• Directions: Please reproduce the items below word for word, starting at the line that contains "Click the open" and ending at the line that contains "(x=315, y=591)".

• Supplied information:
----
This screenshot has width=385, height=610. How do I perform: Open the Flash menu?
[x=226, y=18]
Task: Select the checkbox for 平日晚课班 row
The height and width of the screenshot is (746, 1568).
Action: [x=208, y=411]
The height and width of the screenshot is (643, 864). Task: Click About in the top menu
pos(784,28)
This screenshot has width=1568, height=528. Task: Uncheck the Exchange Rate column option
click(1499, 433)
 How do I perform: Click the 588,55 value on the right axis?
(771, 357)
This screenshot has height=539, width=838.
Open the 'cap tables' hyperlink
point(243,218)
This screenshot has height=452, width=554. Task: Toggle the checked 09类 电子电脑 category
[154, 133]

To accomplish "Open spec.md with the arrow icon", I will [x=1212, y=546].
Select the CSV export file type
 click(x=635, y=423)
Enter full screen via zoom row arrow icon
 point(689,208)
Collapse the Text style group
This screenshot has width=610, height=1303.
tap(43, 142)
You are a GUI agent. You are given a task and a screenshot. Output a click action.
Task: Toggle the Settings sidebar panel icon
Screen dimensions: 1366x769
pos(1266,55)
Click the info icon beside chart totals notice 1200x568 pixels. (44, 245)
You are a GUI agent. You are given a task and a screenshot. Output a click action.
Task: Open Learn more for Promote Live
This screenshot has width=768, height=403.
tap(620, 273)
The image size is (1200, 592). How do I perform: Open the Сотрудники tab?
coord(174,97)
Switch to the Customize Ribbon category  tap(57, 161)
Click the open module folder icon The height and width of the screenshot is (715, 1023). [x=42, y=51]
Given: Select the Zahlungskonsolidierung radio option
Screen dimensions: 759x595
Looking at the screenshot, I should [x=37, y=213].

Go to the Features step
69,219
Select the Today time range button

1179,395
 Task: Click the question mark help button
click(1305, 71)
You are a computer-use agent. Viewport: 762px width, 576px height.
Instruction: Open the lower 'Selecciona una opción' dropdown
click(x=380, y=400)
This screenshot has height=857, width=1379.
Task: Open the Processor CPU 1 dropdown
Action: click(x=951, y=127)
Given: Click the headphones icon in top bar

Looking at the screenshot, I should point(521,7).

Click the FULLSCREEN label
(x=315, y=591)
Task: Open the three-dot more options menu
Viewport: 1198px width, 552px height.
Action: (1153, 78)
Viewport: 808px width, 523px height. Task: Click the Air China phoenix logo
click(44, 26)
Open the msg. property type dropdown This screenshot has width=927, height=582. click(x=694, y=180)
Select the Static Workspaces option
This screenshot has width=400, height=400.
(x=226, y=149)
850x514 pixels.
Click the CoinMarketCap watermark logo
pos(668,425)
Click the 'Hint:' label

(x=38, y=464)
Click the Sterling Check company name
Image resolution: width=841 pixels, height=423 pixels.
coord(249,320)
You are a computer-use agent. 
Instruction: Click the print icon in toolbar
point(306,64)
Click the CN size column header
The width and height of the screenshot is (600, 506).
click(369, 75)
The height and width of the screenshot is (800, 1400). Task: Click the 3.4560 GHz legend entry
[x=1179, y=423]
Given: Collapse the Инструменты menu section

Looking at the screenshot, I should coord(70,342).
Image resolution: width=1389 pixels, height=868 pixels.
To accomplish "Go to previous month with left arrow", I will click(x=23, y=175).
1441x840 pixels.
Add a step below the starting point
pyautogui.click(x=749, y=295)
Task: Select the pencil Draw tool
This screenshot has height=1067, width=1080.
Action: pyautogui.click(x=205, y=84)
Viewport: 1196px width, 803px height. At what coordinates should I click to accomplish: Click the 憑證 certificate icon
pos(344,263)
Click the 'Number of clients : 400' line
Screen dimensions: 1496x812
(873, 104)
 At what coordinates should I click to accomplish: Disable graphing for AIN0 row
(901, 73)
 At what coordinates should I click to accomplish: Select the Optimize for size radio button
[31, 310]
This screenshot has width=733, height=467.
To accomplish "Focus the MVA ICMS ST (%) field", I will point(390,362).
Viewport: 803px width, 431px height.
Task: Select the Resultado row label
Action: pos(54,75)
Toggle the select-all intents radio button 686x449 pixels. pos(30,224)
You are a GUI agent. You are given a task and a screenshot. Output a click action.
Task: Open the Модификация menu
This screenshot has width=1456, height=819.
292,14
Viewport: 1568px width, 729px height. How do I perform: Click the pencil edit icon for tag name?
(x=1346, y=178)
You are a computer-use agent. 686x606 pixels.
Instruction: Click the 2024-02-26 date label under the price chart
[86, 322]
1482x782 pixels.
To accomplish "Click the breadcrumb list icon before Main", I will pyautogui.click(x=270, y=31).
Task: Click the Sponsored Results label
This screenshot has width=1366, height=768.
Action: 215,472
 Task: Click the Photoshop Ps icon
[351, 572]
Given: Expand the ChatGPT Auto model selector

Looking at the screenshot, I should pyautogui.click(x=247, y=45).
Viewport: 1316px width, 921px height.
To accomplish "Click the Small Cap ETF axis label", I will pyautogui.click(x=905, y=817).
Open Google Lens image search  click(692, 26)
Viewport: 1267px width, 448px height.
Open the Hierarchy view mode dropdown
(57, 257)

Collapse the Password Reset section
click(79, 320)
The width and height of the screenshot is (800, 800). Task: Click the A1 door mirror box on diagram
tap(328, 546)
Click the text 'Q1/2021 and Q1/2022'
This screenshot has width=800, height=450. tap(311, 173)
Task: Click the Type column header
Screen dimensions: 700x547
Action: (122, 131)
----
• Exercise result:
Click the open module folder icon The height and width of the screenshot is (715, 1023). [x=42, y=51]
Given: Select the Zahlungskonsolidierung radio option
Screen dimensions: 759x595
Looking at the screenshot, I should [x=37, y=213].

Go to the Features step
69,219
Select the Today time range button

1179,395
 Task: Click the question mark help button
click(1305, 71)
You are a computer-use agent. Viewport: 762px width, 576px height.
Instruction: Open the lower 'Selecciona una opción' dropdown
click(x=380, y=400)
This screenshot has height=857, width=1379.
Task: Open the Processor CPU 1 dropdown
Action: click(x=951, y=127)
Given: Click the headphones icon in top bar

Looking at the screenshot, I should point(521,7).

Click the FULLSCREEN label
(x=315, y=591)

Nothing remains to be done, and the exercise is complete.